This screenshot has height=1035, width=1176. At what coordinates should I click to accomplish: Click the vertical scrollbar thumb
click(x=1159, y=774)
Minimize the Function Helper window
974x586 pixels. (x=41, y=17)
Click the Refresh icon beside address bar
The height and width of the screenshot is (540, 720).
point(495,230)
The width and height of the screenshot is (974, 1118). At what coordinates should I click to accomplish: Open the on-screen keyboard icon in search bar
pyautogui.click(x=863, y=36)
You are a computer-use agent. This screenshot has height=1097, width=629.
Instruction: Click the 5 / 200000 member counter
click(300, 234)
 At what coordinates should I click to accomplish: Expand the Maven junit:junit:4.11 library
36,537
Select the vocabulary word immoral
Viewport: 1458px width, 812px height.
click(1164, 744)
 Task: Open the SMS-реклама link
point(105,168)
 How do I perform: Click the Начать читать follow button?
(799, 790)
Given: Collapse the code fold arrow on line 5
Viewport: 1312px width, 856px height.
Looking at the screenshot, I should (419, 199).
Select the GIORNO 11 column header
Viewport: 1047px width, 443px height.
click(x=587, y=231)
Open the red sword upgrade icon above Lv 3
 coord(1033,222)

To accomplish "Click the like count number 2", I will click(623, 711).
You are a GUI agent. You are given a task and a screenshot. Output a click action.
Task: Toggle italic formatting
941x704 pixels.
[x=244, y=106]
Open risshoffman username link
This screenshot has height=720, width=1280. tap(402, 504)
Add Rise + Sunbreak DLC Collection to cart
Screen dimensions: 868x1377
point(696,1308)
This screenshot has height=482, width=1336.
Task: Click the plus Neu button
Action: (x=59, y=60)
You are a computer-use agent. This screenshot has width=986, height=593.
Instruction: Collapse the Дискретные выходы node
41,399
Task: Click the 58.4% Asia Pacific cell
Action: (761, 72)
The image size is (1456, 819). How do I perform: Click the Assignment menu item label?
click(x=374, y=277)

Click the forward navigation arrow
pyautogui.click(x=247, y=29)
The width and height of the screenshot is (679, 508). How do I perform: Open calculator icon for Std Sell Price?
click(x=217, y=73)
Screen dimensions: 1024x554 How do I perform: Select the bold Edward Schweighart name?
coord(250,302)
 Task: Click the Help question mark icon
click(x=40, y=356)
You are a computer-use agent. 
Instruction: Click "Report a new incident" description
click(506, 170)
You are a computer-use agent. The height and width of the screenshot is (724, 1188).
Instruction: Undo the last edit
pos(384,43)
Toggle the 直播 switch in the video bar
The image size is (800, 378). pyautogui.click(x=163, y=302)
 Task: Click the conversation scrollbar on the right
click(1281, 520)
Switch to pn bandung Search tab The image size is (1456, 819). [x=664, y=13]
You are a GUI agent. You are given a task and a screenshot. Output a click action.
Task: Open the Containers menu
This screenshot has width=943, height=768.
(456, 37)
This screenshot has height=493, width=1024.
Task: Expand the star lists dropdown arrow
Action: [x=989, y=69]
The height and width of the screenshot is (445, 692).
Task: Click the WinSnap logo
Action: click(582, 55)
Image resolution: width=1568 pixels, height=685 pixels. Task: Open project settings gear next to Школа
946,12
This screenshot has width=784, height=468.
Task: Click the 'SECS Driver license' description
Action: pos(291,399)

The task:
Reproduce each line above that contains "agent".

Finished task:
You are a computer-use agent. This screenshot has height=1097, width=629.
You are a GUI agent. You are given a task and a screenshot. Output a click action.
You are a computer-use agent. This screenshot has width=986, height=593.
You are a computer-use agent. 
You are a computer-use agent. The height and width of the screenshot is (724, 1188).
You are a GUI agent. You are given a task and a screenshot. Output a click action.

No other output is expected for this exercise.